In the House of Representatives, the chairman of the appropriations subcommittee with jurisdiction over science has signaled support for keeping the lab open. Rep. Frank Wolf, R-Va., wrote N.C. Republican Rep. Walter Jones, whose district includes Beaufort, and said he agreed that “disbanding this lab will be detrimental to maintaining the effective research programs and community interactions that staff at this lab have developed.” Renee Schoof
No Moogfest for the governor
Gov. Pat McCrory won’t attend the electronic music festival Moogfest next week in Asheville as originally planned.
McCrory spokesman Josh Ellis told the Asheville Citizen-Times that Moogfest organizers asked the governor to change his plans and not attend the festival Wednesday.
Moogfest spokeswoman Jill Lieberman initially said McCrory wouldn’t attend because of a scheduling conflict. After Ellis said organizers asked that the governor not attend, Moogfest officials said they regretted any miscommunication between themselves and the governor’s office and that they appreciate his support of the festival.

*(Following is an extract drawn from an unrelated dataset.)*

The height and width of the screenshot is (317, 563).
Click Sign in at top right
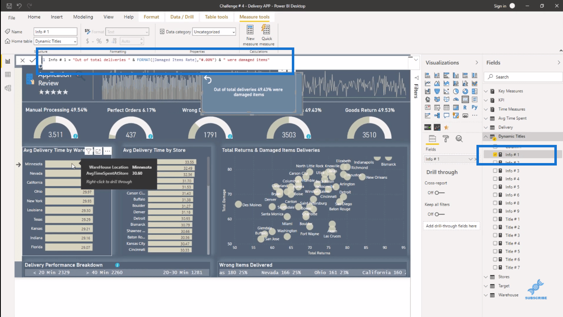(500, 6)
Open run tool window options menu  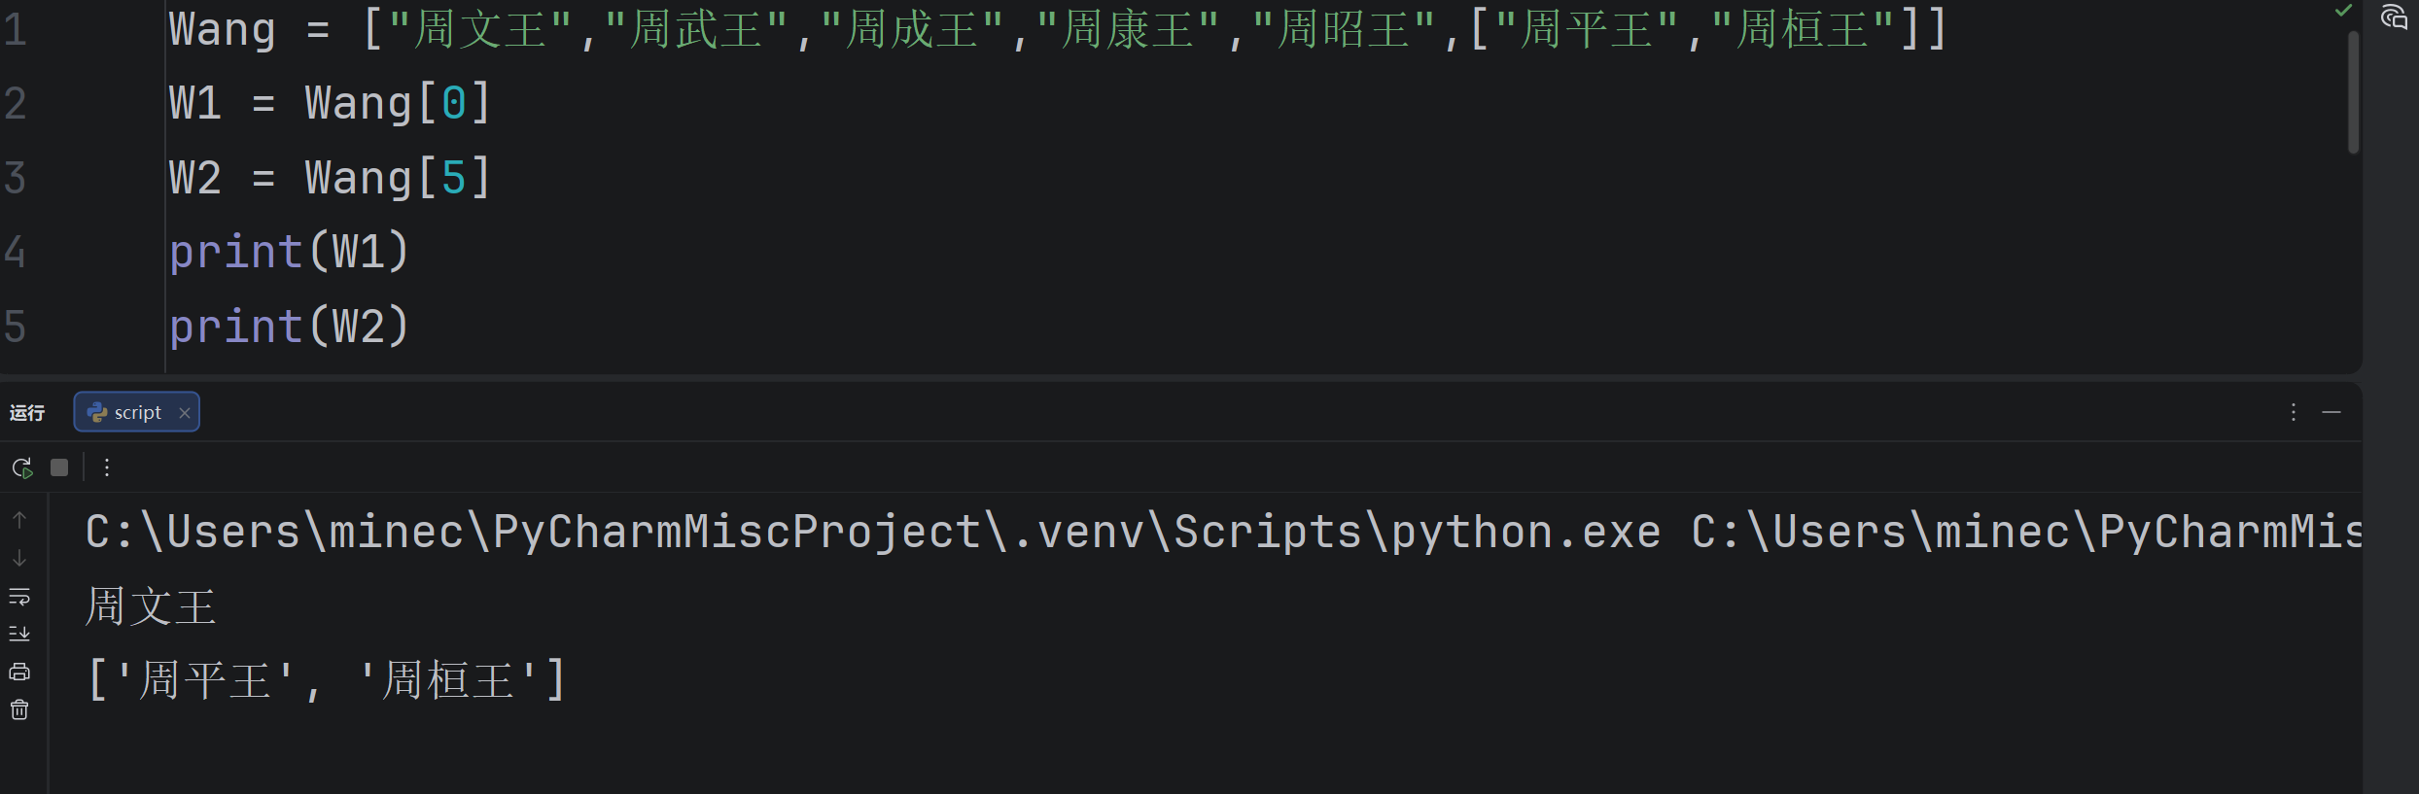pyautogui.click(x=2294, y=412)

Local residents had organized a protest to coincide with the governor’s visit. Associated Press
He’s not quite dead
State Sen. Jim Davis confirmed to The Asheville Citizen-Times on Friday that he isn’t dead, even though his Wikipedia entry claimed he was.
The second-term Franklin Republican was the victim of a Wikipedia death hoax on Friday morning, when it reported that the 67-year-old legislator had collapsed and died – apparently of a heart attack – while jogging near his home.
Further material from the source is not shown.